[Web-SIG] HTML parsers and DOM; WWW::Mechanize work-alike

Wed Dec 3 09:20:02 EST 2003

On Wed, 3 Dec 2003, Stuart Langridge wrote:
> John J Lee spoo'd forth:
> > On Tue, 2 Dec 2003, Stuart Langridge wrote:
> >> Simon Willison spoo'd forth:
> >> > Is there any way we could get a DOM tree from invalid HTML using pure
> >> > Python tools? The HTML tools in the Python standard library at the
> >> Presumably we could (the existing things, like HtmlLib or microdom do
> >> it);
> >
> > No, they don't.  There's a whole wonderful world <wink> of invalid HTML
> > out there, that sgmllib and xml.dom.ext.reader.HtmlLib know nothing about.
>
> Really? What sort of thing do they fail to parse?

Hmm, I thought microdom used tidylib, but it seems not.  Haven't tried
that yet.  The problem is that tidylib has had a lot of input over many
years from people reporting bugs (where "bug" is very widely defined to
include failing to understand all kinds of bad HTML that one wouldn't
imagine people would write or browsers would put up with).  microdom
hasn't.  But maybe it works well enough.  It's not a full DOM
implementation, though.

BTW, I had thought of tidylib simply as a way of transforming HTML into
valid HTML or XHTML, not as a DOM implementation.  You could just have a
single tidy() function (like mxTidy, IIRC).

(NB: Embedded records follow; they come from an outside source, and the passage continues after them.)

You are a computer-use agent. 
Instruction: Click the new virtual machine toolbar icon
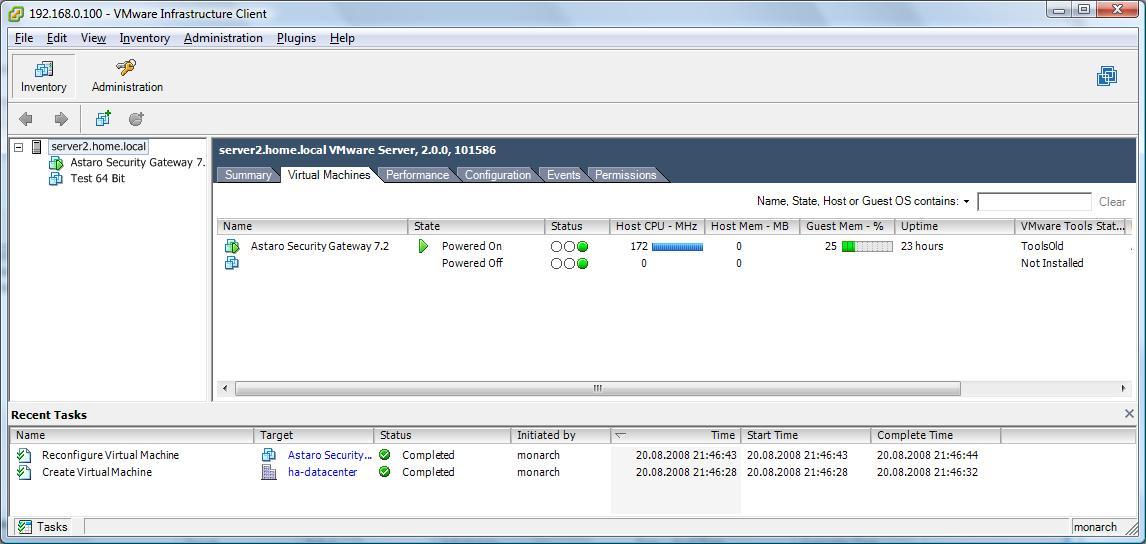click(x=103, y=119)
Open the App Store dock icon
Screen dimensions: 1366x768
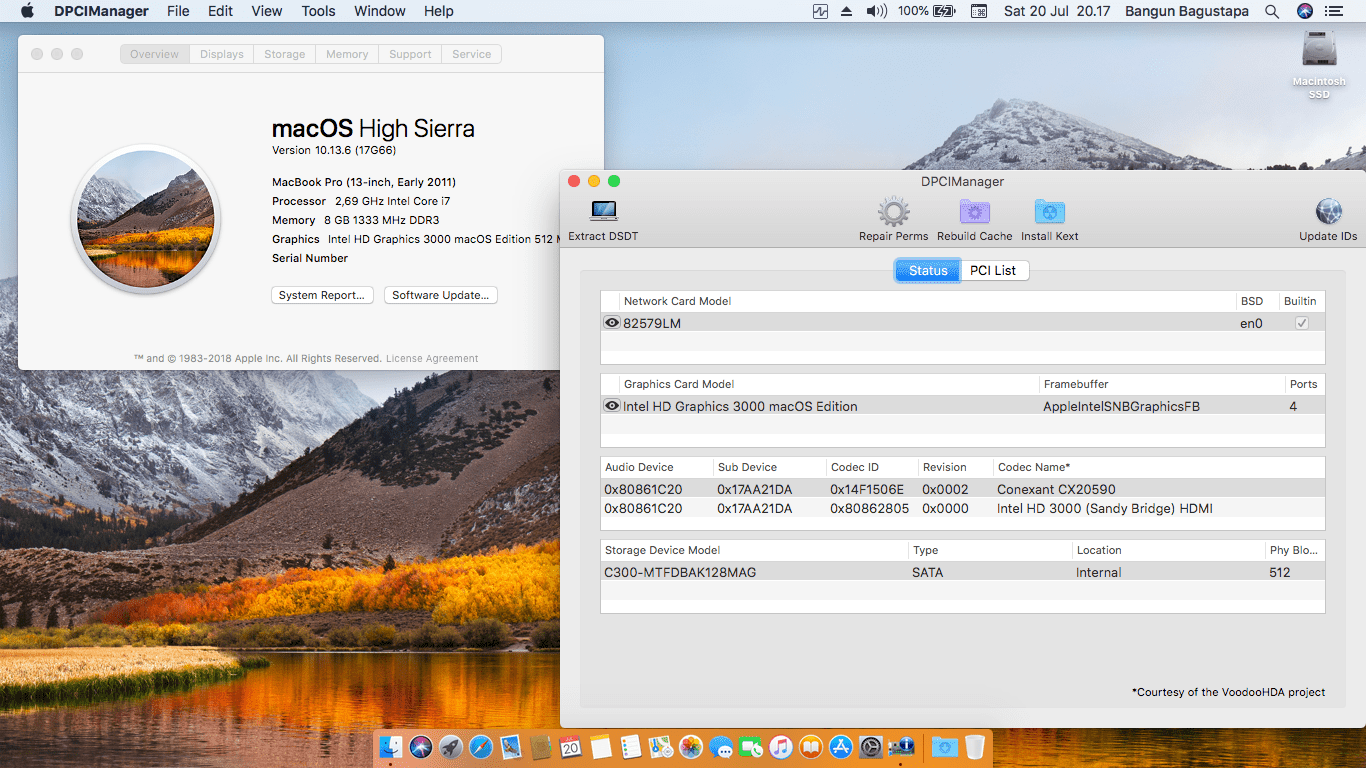tap(841, 747)
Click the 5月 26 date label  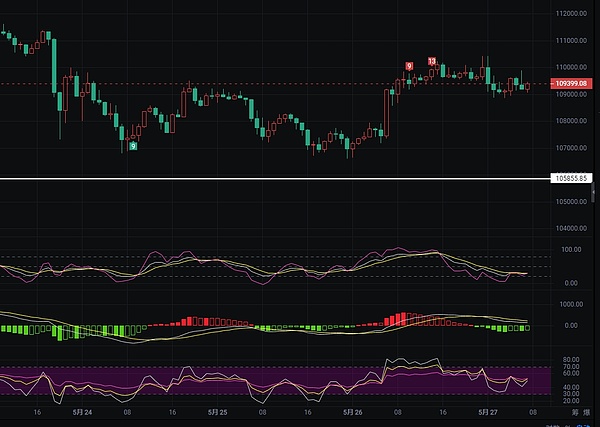pos(352,411)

Here's some valid HTML that xml.dom.ext.reader.HtmlLib (from PyXML, and
based on sgmlop) fails to parse.

#!/usr/bin/env python

# Example from Martin v. Loewis (PyXML SF bug 409605).
# The missing optional <body> tag is not inferred.
good_html = """
 <html>
 I prefer (all things being equal)
 regularity/orthogonality and logical
 syntax/semantics in a language because there is less to
 have to remember.
 (Of course I know all things are NEVER really
 equal!)
 Guido van Rossum, 6 Dec 91
 The details of that silly code are irrelevant.
 Tim Peters, 4 Mar 92
 &amp; &lt; &gt; &eacute; &ouml; &nbsp;
 </html>
 """

from xml.dom.ext.reader.HtmlLib import FromHtml
from xml.dom.ext import XHtmlPrettyPrint

dom = FromHtml(good_html)
XHtmlPrettyPrint(dom)

That could be fixed.  Nobody has, probably because there are better XML
DOM parsers.

IIRC HTMLParser still doesn't handle CDATA properly (this one has annoyed
a lot of people, but I don't think anybody has fixed it yet).

For invalid HTML, it's true that badly-matched tags tend to work OK with
HTMLParser, but of course that just gives you "bad callbacks" instead of
bad HTML, if you get what I mean -- if you want to build a DOM out of
that, for example, good luck.  I suppose this is really the most important
issue.

Browsers seem to be full of code to parse or ignore the weirdest stuff
that even the underlying parser (HTMLParser, etc) choke on: I've seen
things that look like SGML declarations <!...> but didn't even seem to be
valid SGML, let alone HTML (but I don't know SGML).

John